The incidence of common adverse events was almost comparable to that of the effects of paclitaxel-based treatment, as reported in the RAINBOW and WJOG4007 trials in the second-line setting [5, 17]. However, febrile neutropenia and gastrointestinal perforation were more commonly observed in the present study compared to RAINBOW trial: the frequency of febrile neutropenia was 8%, 3%, and 2% in the present trial, the paclitaxel plus ramucirumab arm in RAINBOW trial, and the paclitaxel plus placebo arm in RAINBOW trial, respectively; that of gastrointestinal perforation was 4%, 3%, and 2% in the present trial, the paclitaxel plus ramucirumab arm in RAINBOW trial, and the paclitaxel plus placebo arm in RAINBOW trial, respectively. Of note, these serious toxicities were dominantly observed in patients with inadequate oral intake in the present study. In addition, a higher incidence of febrile neutropenia was observed in patients receiving paclitaxel plus ramucirumab (14%) than in patients receiving taxane only (7%). Similarly, gastrointestinal perforation was more commonly observed in patients receiving paclitaxel plus ramucirumab (10%) than in those receiving taxane only (2%). Interestingly, the higher incidence of febrile neutropenia and gastrointestinal perforation after paclitaxel plus ramucirumab compared to after taxane only was observed in the subgroup with inadequate oral intake, but not in the subgroup with massive ascites. This may be caused by patient’s poor systemic conditions, particularly in the subgroup with inadequate oral intake. Of note, approximately 33% of patients who have inadequate oral intake and who were receiving paclitaxel plus ramucirumab presented with gastrointestinal perforation. This finding indicated that gastrointestinal perforation during anti-angiogenesis treatment is significantly correlated to severe peritoneal metastasis involving in the intestinal tract stenosis. A previous report has shown that tumor infiltration in the intestinal tract and stenosis due to PM might be the risk factors of gastrointestinal perforation [23]. These findings can serve as a warning to observe caution when providing treatment with paclitaxel plus ramucirumab particularly in patients with inadequate oral intake due to SPM.

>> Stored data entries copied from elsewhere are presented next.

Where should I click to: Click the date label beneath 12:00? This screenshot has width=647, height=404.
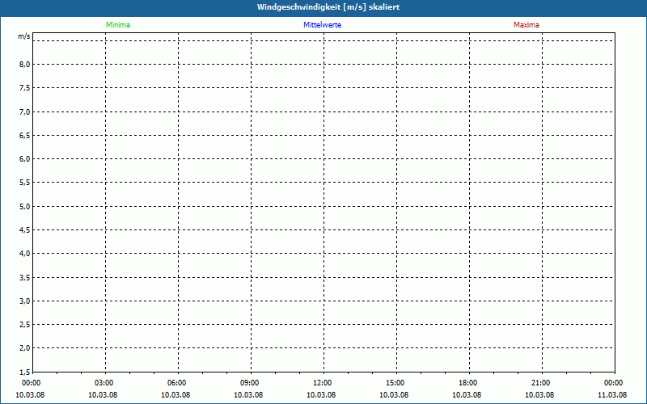pos(323,395)
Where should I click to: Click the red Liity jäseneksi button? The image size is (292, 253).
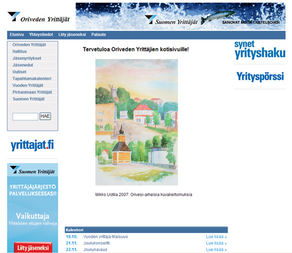tap(33, 248)
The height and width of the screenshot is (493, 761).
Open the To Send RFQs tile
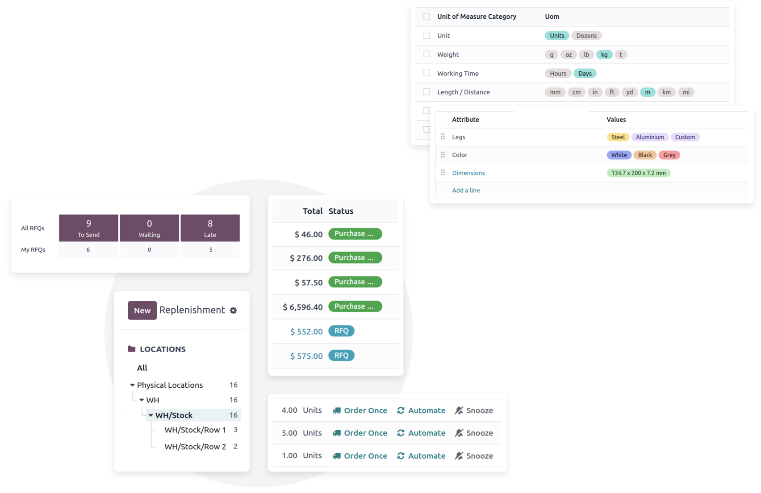[88, 228]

This study had some limitations. First, this was a retrospective study. Second, the limited sample size made it challenging to obtain a clear conclusion. Thus, further studies must be conducted to validate the actual efficacy and safety of second-line chemotherapy in patients with AGC who presented with SPM in prospective clinical trials.

In conclusion, taxane-based second-line chemotherapy was effective and safe in patients with AGC who presented with SPM. Attention must be provided when treating patients with inadequate oral intake as they are likely to have poor prognosis and serious toxicities.